Pharmacogenetic impact of UGT1A1 polymorphisms on pulmonary neuroendocrine tumours treated with metronomic irinotecan‐based chemotherapy in Chinese populations

OBJECTIVES To evaluate the effects of UGT1A1*6 and UGT1A1*28 polymorphisms on the safety and efficacy of metronomic irinotecan-based chemotherapy (IBC) in Chinese patients with pulmonary neuroendocrine tumours (PNTs). METHODS Sixty-eight PNT patients who received metronomic IBC were observed. The quantitative fluorescent polymerase chain reaction was used to detect UGT1A1*6 and UGT1A1*28 polymorphisms. The follow-up data were collected to investigate the relationship between different genotypes and adverse drug reactions. The clinical outcomes of metronomic IBC were also evaluated. KEY FINDINGS In the genotype-toxicity association analysis, patients with homozygous UGT1A1*6 had the highest incidence of grade 3-4 diarrhoea (P = 0.010).
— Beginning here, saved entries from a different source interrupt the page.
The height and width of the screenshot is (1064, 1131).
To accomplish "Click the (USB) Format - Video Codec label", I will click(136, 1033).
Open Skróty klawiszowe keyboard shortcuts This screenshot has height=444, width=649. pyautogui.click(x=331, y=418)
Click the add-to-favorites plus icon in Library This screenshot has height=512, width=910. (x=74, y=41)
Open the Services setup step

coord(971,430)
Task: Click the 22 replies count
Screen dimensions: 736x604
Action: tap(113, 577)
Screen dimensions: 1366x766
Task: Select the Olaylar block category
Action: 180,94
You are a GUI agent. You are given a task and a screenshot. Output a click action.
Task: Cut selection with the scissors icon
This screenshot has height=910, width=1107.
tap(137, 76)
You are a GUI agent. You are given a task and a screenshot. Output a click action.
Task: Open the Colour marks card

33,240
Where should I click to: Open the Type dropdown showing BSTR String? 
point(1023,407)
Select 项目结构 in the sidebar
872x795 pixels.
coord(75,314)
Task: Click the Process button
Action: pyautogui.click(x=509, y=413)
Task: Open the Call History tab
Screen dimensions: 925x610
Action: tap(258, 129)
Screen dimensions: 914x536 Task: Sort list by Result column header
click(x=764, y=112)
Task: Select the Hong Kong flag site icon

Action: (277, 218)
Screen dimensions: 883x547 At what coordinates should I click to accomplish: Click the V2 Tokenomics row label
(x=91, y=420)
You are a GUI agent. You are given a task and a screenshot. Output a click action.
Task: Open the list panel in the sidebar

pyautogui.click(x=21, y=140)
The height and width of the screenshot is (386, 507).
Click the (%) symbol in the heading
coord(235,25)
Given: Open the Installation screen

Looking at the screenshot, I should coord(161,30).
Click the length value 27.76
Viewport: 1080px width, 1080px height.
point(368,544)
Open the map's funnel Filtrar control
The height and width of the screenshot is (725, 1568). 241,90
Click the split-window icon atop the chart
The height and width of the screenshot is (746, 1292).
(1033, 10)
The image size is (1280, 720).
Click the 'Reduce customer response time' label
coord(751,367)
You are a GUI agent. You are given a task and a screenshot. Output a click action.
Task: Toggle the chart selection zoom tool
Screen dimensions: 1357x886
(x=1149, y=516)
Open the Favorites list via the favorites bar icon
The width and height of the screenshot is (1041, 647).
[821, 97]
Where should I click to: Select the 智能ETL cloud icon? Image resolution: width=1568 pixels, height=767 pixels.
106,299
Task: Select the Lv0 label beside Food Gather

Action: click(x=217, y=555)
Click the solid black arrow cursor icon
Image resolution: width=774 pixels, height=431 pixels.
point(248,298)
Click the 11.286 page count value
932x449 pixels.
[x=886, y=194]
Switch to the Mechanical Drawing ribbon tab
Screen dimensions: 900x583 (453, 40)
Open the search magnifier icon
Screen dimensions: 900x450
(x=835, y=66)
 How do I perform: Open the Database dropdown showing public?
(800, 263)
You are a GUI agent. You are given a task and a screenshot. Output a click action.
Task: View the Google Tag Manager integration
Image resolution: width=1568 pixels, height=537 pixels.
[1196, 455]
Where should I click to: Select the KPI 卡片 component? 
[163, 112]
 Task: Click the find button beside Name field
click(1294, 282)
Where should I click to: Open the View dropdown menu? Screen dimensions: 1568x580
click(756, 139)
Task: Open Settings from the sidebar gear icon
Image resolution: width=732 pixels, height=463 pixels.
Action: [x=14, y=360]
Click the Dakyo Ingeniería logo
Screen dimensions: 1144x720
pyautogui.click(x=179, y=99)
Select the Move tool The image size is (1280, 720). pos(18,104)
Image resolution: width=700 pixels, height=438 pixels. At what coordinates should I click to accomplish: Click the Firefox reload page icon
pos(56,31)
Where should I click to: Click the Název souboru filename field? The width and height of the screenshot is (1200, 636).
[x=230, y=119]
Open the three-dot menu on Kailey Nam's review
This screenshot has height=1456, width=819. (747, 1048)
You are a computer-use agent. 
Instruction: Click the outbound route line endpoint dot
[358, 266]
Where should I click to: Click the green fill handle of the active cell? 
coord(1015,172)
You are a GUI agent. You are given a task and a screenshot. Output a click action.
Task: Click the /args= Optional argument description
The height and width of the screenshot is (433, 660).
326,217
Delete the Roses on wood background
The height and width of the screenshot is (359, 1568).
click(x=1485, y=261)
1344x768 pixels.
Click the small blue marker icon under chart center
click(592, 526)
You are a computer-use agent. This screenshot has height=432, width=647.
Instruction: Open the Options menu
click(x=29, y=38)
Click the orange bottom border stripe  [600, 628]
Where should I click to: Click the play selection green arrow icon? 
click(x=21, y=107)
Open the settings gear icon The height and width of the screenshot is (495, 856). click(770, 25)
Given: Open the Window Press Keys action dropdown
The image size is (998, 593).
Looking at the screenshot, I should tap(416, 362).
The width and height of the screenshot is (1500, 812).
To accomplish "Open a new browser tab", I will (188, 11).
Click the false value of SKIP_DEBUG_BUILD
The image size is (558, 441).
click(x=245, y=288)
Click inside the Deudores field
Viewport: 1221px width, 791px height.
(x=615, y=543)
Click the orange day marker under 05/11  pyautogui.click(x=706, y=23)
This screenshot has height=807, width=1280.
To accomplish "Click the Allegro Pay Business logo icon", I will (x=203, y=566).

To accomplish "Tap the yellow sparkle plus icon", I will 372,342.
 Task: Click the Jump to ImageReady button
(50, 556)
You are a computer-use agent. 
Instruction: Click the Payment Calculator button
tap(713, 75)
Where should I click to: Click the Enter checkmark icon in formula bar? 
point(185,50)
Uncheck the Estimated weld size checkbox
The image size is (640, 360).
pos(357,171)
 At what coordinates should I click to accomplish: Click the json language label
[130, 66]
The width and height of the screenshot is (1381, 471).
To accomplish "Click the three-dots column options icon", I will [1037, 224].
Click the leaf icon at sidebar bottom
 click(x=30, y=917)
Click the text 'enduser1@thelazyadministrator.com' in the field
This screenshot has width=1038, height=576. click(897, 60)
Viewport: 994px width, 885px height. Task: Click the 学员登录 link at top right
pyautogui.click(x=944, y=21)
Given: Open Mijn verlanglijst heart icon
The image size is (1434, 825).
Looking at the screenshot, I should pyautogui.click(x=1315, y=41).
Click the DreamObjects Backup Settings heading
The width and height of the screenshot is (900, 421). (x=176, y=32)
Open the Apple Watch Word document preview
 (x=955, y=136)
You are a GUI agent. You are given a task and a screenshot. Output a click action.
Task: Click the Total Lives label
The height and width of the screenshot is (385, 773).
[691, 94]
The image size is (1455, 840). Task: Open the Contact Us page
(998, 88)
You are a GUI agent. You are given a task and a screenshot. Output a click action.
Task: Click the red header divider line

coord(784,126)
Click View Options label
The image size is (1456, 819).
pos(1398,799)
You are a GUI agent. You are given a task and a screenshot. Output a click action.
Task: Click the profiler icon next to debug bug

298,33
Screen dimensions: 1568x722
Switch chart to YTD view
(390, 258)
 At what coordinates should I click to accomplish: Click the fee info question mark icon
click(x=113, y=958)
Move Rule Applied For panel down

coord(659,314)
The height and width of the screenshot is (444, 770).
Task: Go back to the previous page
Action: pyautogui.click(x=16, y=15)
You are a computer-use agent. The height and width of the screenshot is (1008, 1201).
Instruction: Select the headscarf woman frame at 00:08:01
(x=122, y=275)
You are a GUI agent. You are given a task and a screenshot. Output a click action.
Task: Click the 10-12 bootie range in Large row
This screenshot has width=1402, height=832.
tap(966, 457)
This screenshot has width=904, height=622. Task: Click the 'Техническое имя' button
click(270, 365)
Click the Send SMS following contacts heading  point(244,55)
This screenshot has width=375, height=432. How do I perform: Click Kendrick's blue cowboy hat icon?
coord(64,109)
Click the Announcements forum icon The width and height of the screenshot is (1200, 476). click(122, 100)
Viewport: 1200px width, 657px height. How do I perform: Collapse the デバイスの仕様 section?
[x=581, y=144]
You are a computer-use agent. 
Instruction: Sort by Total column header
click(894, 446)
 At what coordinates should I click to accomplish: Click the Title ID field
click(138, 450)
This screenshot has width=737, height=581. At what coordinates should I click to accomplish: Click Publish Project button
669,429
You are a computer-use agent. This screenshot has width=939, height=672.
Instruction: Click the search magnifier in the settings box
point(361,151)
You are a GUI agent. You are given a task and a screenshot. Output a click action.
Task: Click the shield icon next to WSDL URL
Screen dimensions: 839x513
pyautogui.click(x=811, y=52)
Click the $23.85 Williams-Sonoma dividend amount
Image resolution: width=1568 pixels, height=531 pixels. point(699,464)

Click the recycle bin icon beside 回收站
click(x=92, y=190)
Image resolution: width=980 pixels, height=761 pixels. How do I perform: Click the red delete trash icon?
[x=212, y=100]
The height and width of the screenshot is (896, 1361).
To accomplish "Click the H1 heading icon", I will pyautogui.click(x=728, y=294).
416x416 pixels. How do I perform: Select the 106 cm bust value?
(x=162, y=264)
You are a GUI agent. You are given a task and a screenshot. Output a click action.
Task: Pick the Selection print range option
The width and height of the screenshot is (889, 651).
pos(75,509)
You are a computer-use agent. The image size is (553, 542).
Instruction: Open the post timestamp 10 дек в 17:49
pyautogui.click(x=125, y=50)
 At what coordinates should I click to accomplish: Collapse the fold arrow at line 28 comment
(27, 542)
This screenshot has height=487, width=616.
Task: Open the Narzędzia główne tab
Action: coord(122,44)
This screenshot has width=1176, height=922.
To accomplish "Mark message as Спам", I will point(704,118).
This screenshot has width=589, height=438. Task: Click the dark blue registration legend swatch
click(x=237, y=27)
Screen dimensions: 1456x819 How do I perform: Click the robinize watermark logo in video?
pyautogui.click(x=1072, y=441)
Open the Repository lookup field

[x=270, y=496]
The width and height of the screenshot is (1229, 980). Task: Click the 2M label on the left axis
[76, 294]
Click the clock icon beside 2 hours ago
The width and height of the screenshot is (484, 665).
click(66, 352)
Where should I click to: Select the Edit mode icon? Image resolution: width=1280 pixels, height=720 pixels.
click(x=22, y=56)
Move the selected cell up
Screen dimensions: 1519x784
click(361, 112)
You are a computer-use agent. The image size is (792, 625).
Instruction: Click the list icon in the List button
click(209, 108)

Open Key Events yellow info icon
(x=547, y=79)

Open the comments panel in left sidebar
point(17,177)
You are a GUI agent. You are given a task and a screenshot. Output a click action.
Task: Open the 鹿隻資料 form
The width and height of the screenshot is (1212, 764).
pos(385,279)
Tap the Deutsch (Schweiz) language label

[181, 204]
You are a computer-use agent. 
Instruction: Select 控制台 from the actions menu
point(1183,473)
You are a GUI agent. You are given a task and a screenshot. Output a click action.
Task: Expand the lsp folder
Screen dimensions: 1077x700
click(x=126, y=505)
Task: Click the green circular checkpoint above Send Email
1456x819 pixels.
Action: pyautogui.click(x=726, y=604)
Compared to other groups, patients with the haplotype of UGT1A1*28 showed a trend towards an increased incidence of grade 4 neutropaenia (P = 0.047). A higher incidence of grade 3-4 leucopaenia was found in groups with UGT1A1*1/*28 (P = 0.023) and UGT1A1*28/*28 (P = 0.022). Grade 1 total bilirubin elevation was associated with the homozygous UGT1A1*6 mutation (P = 0.027) or any UGT1A1*6 variants (P = 0.047). However, neither UGTA1A*28 nor UGT1A1*6 showed any significant association with tumour response or clinical outcomes. CONCLUSIONS The impact of UGT1A1 polymorphisms varies in different irinotecan-based chemotherapies. UGT1A1*6 and UGTA1A*28 were useful for the prediction of irinotecan-related severe toxicity in Chinese PNT patients treated with metronomic IBC.